Amazon has been sued by the US Federal Trade Commission, 17 states, and other entities. They claim that Amazon illegally abuses its monopoly to exploit consumers, impede competitors, and overcharge them.
The landmark lawsuit filed on Tuesday accused the $1.3tn online giant of increasing its fees for sellers so as to extract nearly half of each dollar of revenue generated by many sellers.
The FTC also claimed that Amazon punishes vendors who discount heavily by “effectively making them invisible” in search results, and forcing them to use their “costly” logistic network.
According to the complaint filed in federal district court in Seattle, “Most sellers now must pay for advertising in order to reach Amazon’s huge base of online buyers, while consumers are faced with less relevant search results, and are directed toward more expensive items.”
This lawsuit will be a major test of FTC Chair Lina Khal’s new enforcement approach towards Big Tech. She believes that Big Tech has avoided regulatory scrutiny for years.
Khan gained prominence in 2017 with an academic paper that called for the dissolution of Amazon.
Khan, in a press release, said that “our complaint outlines how Amazon has used punitive and deterrent tactics to illegally maintain its monopolies.”
David Zapolsky said that the lawsuit was “clear evidence” of the FTC’s departure from its mission to protect consumers and the competition.
He said, “The FTC’s lawsuit is incorrect on both the law and facts. We look forward to proving this in court.”
The complaint, which was heavily redacted, detailed how Amazon created and maintained an “online superstore”, attracting hundreds and millions of customers, as well as an “online market place” where other vendors can sell their products. This resulted in a behemoth amount of goods and information that rivals would not be able to match.
According to Jeff Bezos, the founder of Amazon, “building[ing] a lasting and important company” is “what [Jeff] Bezos” said. . . The complaint stated that “ecommerce simply won’t work with small volumes”.
The FTC claimed that Amazon’s monopoly was maintained by a sophisticated network of web crawlers which monitored whether Amazon sellers offered their products at a lower price on other websites and penalized those who did.
A complaint states that an Amazon internal study revealed that sellers were “always on edge” about such tactics. The lawsuit alluded also to an Amazon pricing scheme internally codenamed “Project Nessie”, which the FTC claimed had increased the company’s profit. Project Nessie was not revealed in full.
Amazon was also accused by the regulator of making “extensive” efforts to frustrate its investigation and “hide internal information”.
The FTC wants an order that Amazon ceases to engage in this allegedly illegal behavior.
In June, the FTC sued Amazon separately for allegedly tricking its customers into signing up to its service without consent. Amazon called the claims at the time “false in fact and law”.
The complaint filed on Tuesday said that although Amazon’s Prime Video service, which is part of a bundle of services for Prime members, was available as a stand-alone service, the company employed “dark patterns” in order to “thwart consumers” from signing up.

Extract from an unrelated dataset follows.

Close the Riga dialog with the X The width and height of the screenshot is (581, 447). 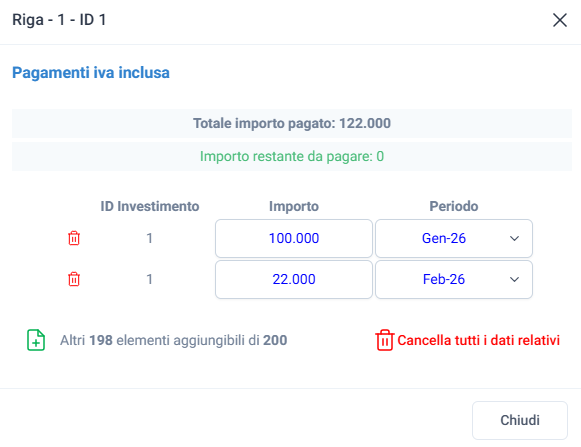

Amazon paid $25mn in May to settle a lawsuit filed by the FTC, the US Department of Justice and others accusing it of violating privacy laws for children via its Alexa voice-assistant.
Amazon requested Khan to be recused in matters involving Amazon, citing Khan’s longstanding criticism. However, its efforts failed. Khan responded that she did not have to recuse herself from a congressional hearing scheduled for 2021 when asked about her potential impartiality.
Top antitrust officials, including Khan and Jonathan Kanter (head of the DoJ antitrust unit), have increased enforcement efforts under the Biden administration in an effort to crackdown on corporate power.
Kanter sued Google for dominance in digital marketing, and another DoJ case accusing Google of monopolising Internet search is currently in trial.
The FTC wants Meta to undo its acquisitions on Instagram and WhatsApp. The FTC also tried to stop Meta’s acquisition by virtual-reality company Within but eventually backed down. After losing its initial court case, the FTC continues to try and block Microsoft’s purchase of Activision Blizzard.